The benefits from this line of research may be huge. In five years, scientists should have perfected a blood test for the gene, to help spot children at risk. And within a decade, doctors may have in hand a drug that either blocks the gene’s action or controls some forms of alcoholism by altering the absorption of dopamine. Eventually, with genetic engineering, experts may find a way to eliminate altogether the suspect gene from affected individuals.1

The researchers in question had never made the claim that they had discovered the “alcoholism gene,” but they came close to making it. Some of their public statements fed that mistaken impression. Six years later the lead scientist, pharmacologist Kenneth Blum, published a much more subdued assessment:

Unfortunately it was erroneously reported that [we] had found the “alcoholism gene,” implying that there was a one-to-one relation between a gene and a specific behavior.
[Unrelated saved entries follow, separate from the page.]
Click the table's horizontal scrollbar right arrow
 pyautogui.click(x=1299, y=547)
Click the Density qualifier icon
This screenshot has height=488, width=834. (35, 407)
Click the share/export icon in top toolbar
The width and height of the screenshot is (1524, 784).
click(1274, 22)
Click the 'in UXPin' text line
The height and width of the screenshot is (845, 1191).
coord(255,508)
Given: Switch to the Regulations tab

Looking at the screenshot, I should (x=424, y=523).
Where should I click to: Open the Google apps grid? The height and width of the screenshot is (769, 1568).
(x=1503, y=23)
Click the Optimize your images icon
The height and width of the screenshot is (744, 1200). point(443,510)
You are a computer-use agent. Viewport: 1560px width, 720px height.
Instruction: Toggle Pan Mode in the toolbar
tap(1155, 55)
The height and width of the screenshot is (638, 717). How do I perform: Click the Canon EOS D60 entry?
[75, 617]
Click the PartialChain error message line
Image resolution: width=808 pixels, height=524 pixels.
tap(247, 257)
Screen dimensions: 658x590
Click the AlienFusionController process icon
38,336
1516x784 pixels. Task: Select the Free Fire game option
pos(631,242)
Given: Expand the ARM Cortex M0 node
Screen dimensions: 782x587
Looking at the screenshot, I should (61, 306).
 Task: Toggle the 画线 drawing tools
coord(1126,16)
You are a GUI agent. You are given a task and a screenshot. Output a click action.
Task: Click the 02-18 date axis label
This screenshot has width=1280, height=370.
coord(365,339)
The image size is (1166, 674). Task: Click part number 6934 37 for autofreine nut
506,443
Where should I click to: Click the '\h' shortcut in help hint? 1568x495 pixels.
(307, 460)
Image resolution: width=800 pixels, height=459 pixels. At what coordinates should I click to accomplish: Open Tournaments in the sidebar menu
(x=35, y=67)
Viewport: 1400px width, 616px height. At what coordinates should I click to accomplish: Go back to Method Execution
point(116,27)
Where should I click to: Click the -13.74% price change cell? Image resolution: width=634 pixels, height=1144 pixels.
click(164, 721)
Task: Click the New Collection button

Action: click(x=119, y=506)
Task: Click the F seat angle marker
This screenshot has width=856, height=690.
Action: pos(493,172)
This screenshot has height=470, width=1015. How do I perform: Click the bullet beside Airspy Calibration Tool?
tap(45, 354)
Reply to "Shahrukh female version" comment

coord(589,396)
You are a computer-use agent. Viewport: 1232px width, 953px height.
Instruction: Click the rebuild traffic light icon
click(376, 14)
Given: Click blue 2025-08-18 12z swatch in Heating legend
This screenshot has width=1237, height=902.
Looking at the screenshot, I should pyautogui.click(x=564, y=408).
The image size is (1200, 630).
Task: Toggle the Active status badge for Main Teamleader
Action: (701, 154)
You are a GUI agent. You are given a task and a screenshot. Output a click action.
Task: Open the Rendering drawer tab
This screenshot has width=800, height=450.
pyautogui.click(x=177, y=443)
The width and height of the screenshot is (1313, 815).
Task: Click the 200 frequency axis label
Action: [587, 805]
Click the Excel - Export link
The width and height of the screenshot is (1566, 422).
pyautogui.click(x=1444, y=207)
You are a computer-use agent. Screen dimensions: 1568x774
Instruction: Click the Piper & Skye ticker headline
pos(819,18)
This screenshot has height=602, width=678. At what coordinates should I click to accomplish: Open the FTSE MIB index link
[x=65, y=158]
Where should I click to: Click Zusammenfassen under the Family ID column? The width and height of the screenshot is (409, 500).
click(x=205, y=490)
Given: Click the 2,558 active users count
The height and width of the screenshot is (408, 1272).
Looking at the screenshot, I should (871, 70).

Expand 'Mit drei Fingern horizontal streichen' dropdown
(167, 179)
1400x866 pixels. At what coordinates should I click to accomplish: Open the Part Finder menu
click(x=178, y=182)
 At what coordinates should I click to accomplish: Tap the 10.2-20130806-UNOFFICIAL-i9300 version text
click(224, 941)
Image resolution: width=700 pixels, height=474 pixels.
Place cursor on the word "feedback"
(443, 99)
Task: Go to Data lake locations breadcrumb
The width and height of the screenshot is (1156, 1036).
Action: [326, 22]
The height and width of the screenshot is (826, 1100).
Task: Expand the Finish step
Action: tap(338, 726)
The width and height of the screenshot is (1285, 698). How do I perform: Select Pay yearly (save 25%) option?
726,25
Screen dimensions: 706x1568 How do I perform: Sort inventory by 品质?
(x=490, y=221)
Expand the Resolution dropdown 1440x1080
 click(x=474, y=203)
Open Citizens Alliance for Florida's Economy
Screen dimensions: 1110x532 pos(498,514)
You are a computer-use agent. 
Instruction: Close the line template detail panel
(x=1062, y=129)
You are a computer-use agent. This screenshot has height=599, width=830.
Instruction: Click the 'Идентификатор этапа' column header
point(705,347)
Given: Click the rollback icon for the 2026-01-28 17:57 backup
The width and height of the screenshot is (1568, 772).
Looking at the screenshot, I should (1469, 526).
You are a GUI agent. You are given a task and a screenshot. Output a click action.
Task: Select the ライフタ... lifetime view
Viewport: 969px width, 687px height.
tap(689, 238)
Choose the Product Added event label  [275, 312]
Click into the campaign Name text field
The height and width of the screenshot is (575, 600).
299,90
Such misinterpretations are common—readers may recall accounts of an “obesity gene,” or a “personality gene.” Needless to say, there is no such thing as a specific gene for alcoholism, obesity, or a particular type of personality.… Rather the issue at hand is to understand how certain genes and behavioral traits

  1. Kenneth Blum et al., “Reward Deficiency Syndrome,” American Scientist, March 1, 1996, 132–46. Italics are mine.

  2. Time, April 30, 1990; http://www.time.com/time/magazine/article/0,9171,969965,_00.html.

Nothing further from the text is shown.